▸ **TEXT PASSAGE**

▼▼▼

No web server or SQL server should be uniprocessor in a production setting.
Clock speed means nothing. The key speed determinant for complex web apps
(not static content) is, "how wide is your channel to memory?" . So we
went with IBM because of the (yes, I know it's IBM) proprietary memory
hardware architecture which really cranked up the number of sustainable
concurrent connections.
The IMAP server calculations showed us that our key challenge was
sustaining the fairly high IO levels over the long haul.
We finally decided it was more cost effective to go with two machines, one
which was a serious IO monster, the other which was a dual xeon with 4gb
ram and etherchannel capable network cards. Place a private 100baseT
between the two machines, and good to go. Backups run on the IMAP server.
We also liked the split configuration because the performance/capacity
calculations indicate that should we double the number of clients, we only
need to add another web front end, because the incremental load on the imap
server does not increase as rapidly as the http in relation to the number
of active accounts.
We watch the performance and latency on the link between the two machines,
because that could present latency problems for imap.
Certainly your mileage will vary, and there are probably hundreds of other
'correct' answers given the same inputs.
tc
Eric Rostetter
<eric.rostetter@physics.u To: Andrew Morgan <morgan@orst.edu>
texas.edu> cc: Terry Poperszky <Terry.Poperszky@SosStaffing.com>,
Sent by: imp@lists.horde.org
imp-bounces@lists.horde.o Subject: RE: [imp] Permformance issue
rg
07/15/02 09:09 PM
Quoting Andrew Morgan <morgan@orst.edu>:
> My personal opinion is that you are better off installing IMP on a
> separate machine. No matter where you install IMP, it will make an IMAP
> or POP connection to your mail server. In one case this happens locally
> by connecting to localhost and in the other case it happens across the
> network.
That doesn't mean that localhost vs network access perform equally, or have
the
same security.
> If for some reason you have a really slow network between the two
> machines, then running it locally would make sense. Otherwise, I'd
rather
> have the extra horsepower of a second machine.
Unless you already have too much horsepower already, and/or cost is a
concern.
> IMP, especially using SSL
> connections, does take some horsepower to run, so why not take that load
> off of your mail server. Let your mail server just handle IMAP/POP
> connections.

▲▲▲

▸ **WRITTEN TASK 1**
Answer these questions about the message on IMP performance:
(a) What did the IMAP server calculations show to be the key challenge?
(b) What was placed between the two machines?
(c) According to the quoted opinion, what connection does IMP make to the mail server no matter where it is installed?
▸ **WRITTEN TASK 2**
Rewrite the records from their start through the line containing "coord(123,68)", keeping the requests, and raise every coordinate in the answers by 112. Omit the pictures.

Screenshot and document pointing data
▼▼▼

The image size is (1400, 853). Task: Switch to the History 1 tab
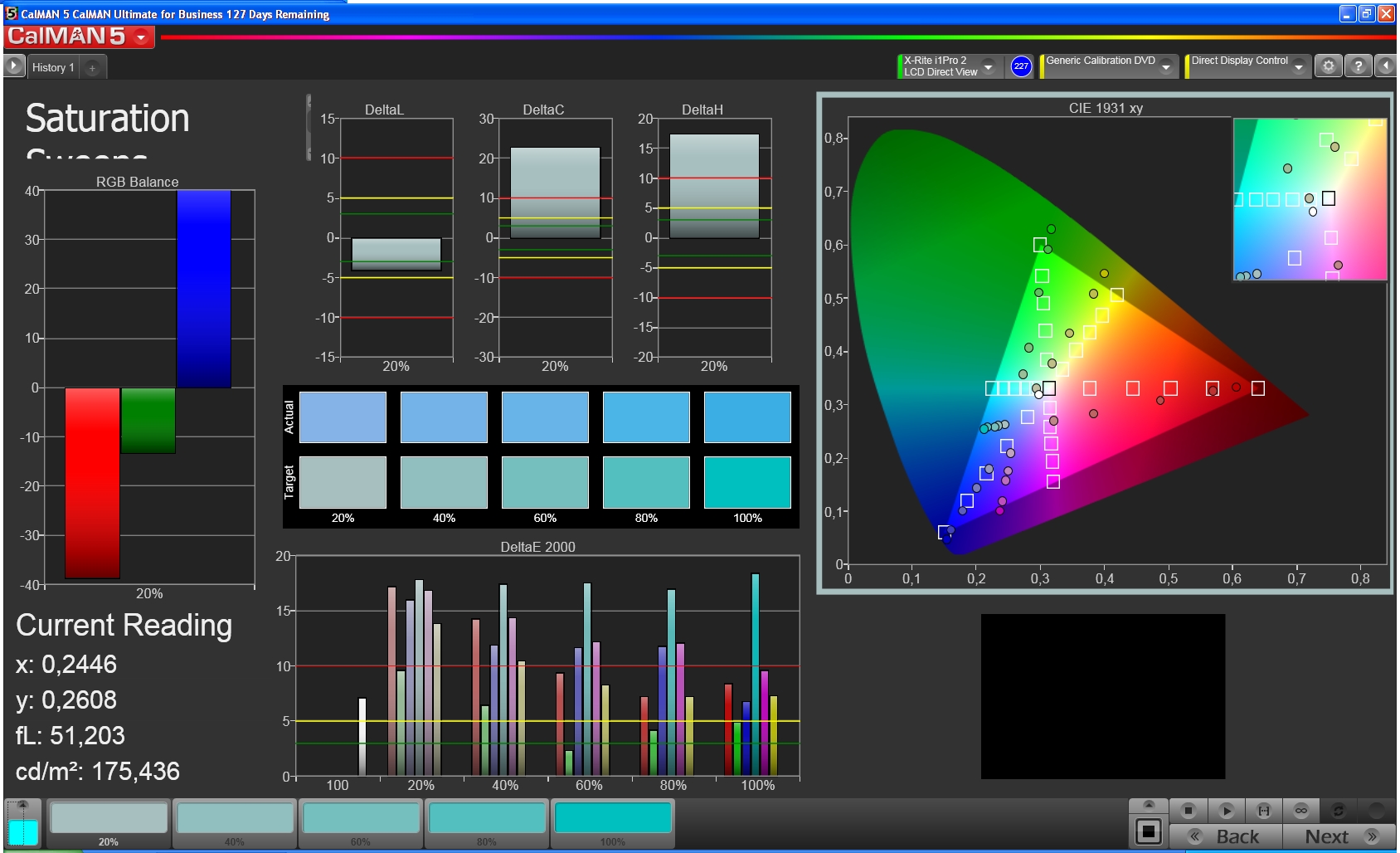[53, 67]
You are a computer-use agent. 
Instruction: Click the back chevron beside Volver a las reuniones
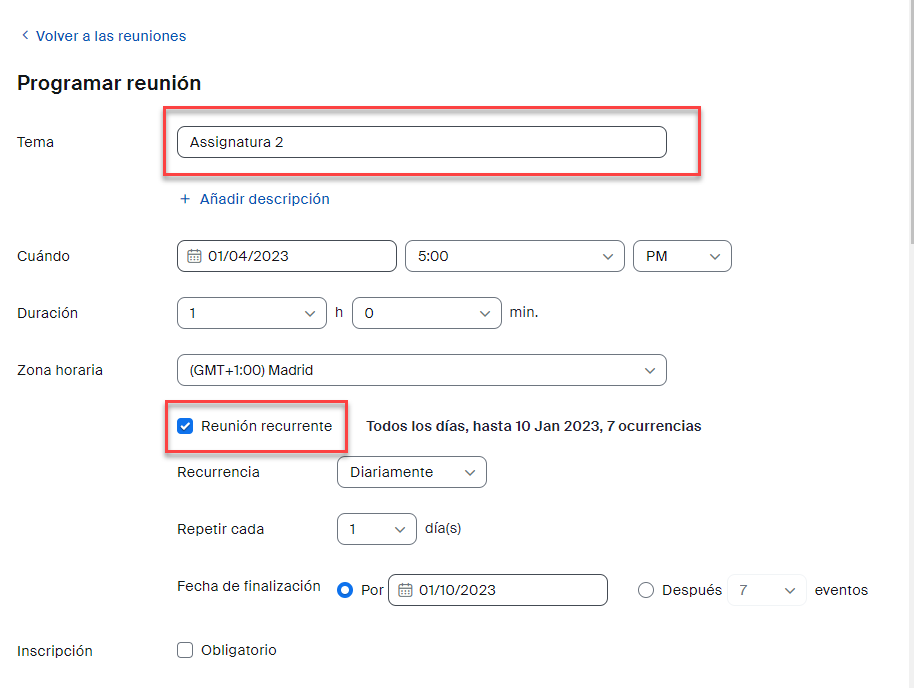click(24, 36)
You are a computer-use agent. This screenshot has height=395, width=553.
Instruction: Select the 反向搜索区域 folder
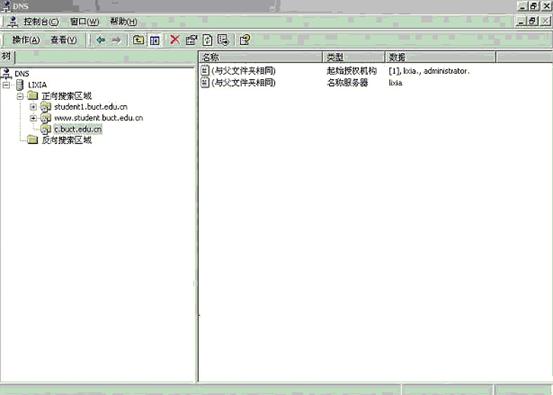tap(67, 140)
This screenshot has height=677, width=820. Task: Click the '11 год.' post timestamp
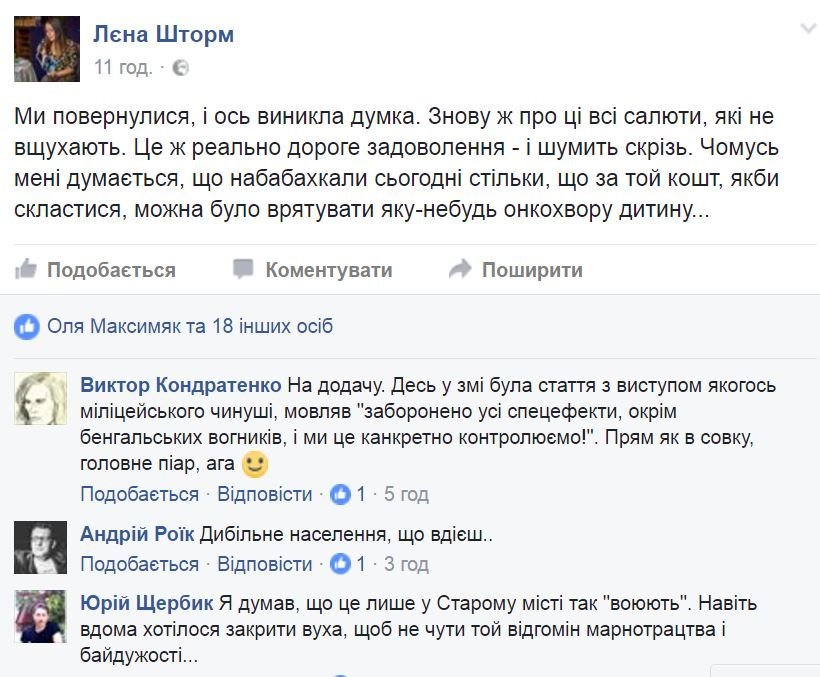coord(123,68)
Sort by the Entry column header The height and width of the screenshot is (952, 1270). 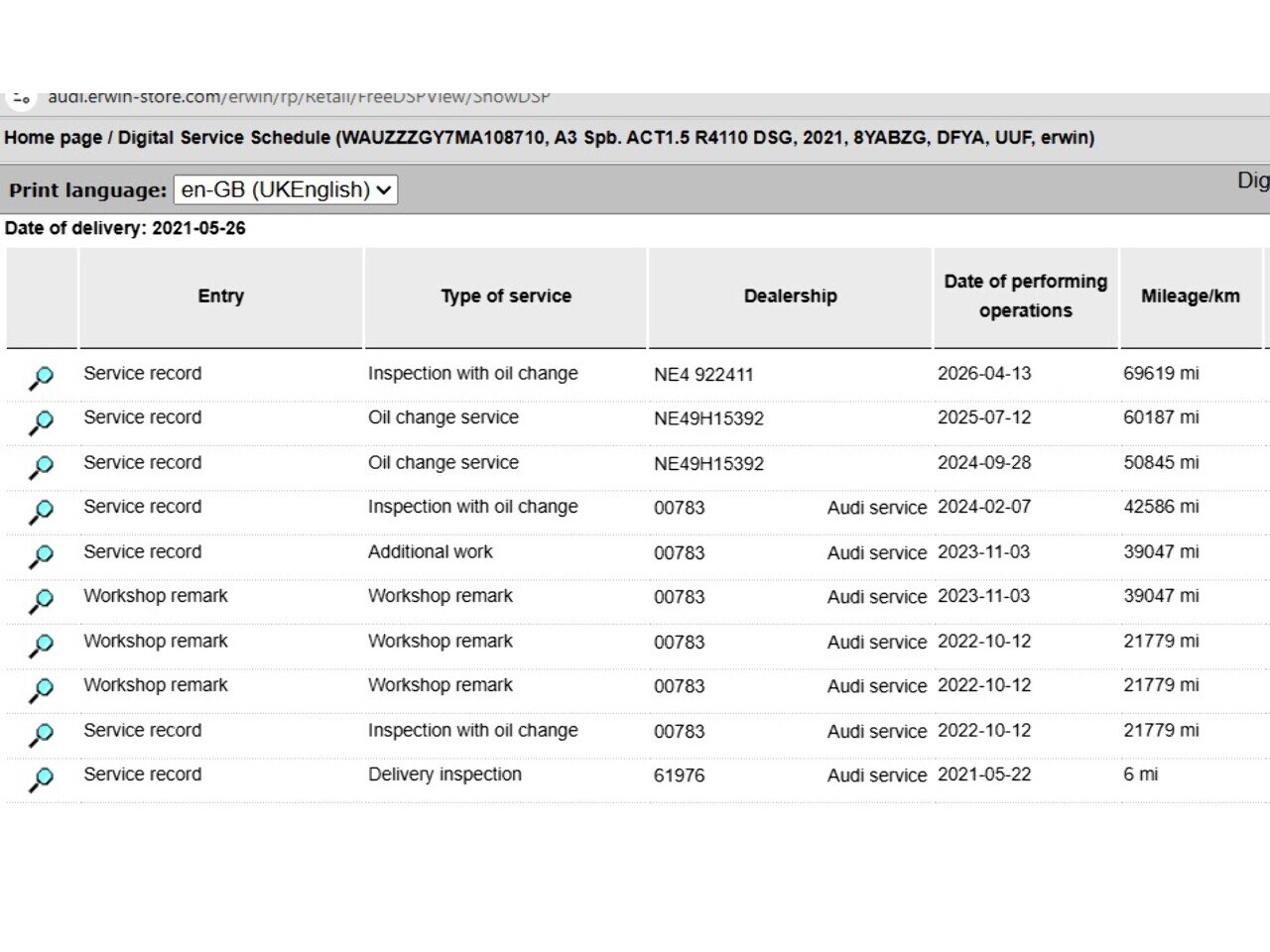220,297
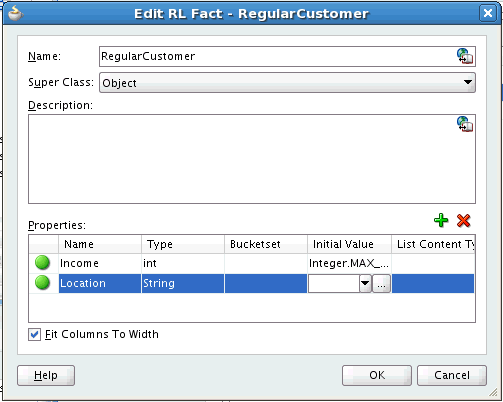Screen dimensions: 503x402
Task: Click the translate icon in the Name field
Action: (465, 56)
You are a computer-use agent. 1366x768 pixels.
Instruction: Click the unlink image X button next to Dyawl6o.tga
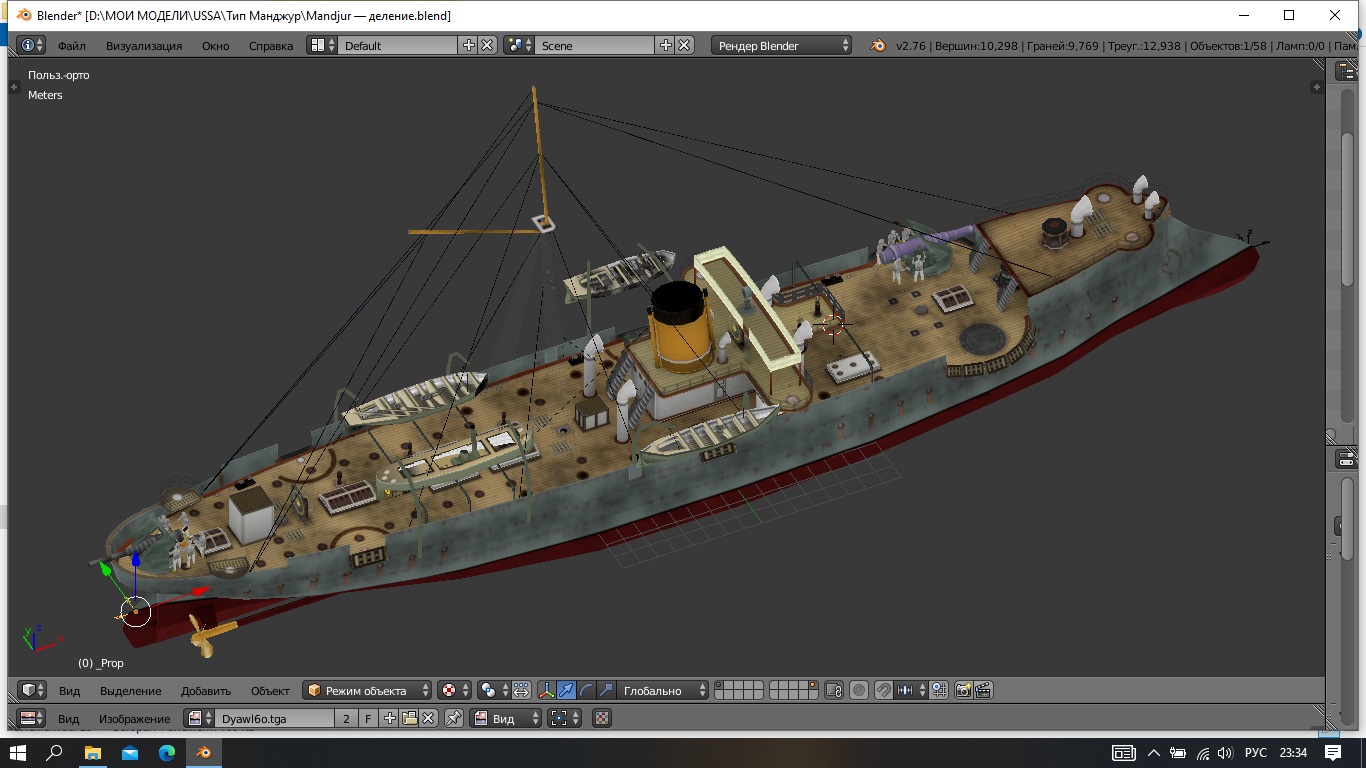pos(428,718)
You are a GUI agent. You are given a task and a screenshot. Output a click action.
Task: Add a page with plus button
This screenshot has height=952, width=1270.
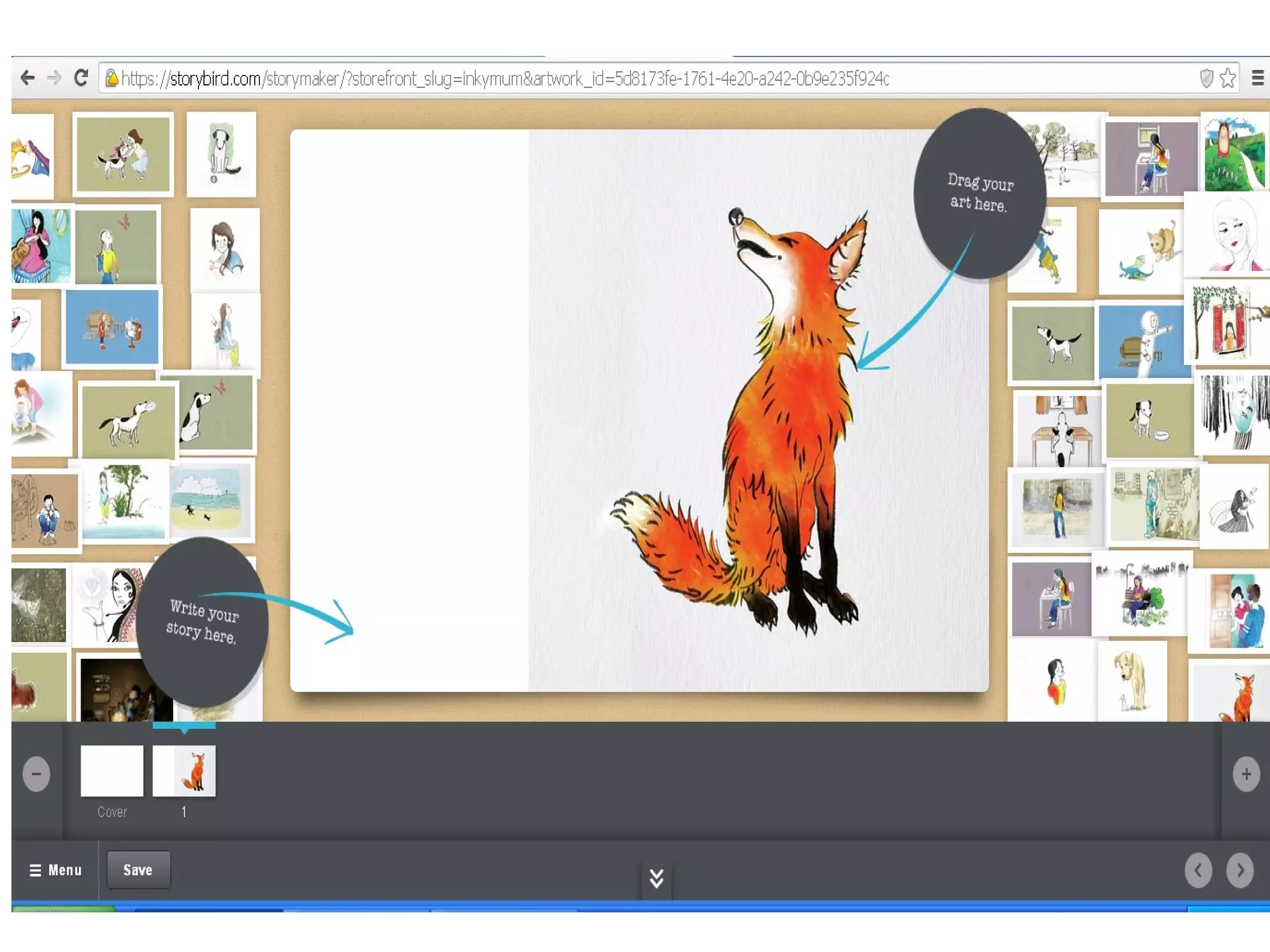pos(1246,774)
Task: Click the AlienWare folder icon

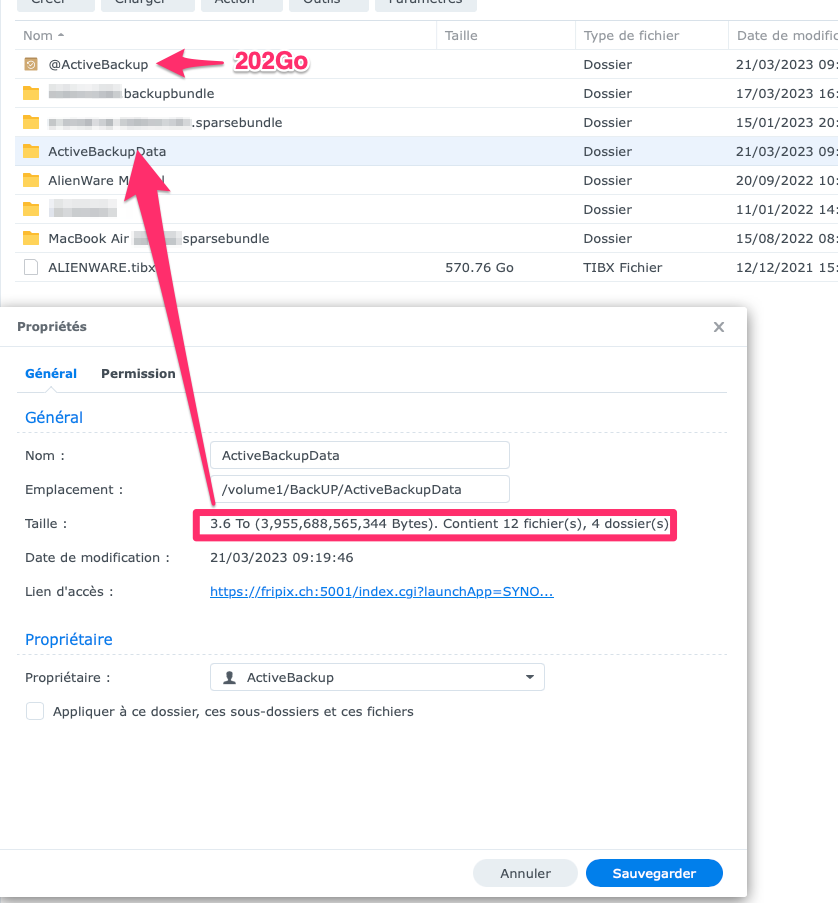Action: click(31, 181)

▲▲▲

▸ **COMPLETE OUTPUT 1**
(a) Sustaining the fairly high IO levels over the long haul.
(b) A private 100baseT.
(c) An IMAP or POP connection.

▸ **COMPLETE OUTPUT 2**
The image size is (1400, 853). Task: Switch to the History 1 tab
[165, 179]
You are a computer-use agent. 
Instruction: Click the back chevron beside Volver a las reuniones
click(136, 148)
You are a computer-use agent. This screenshot has height=395, width=553.
Instruction: Select the 反向搜索区域 folder
tap(179, 252)
This screenshot has height=677, width=820. Task: Click the '11 год.' post timestamp
coord(235,180)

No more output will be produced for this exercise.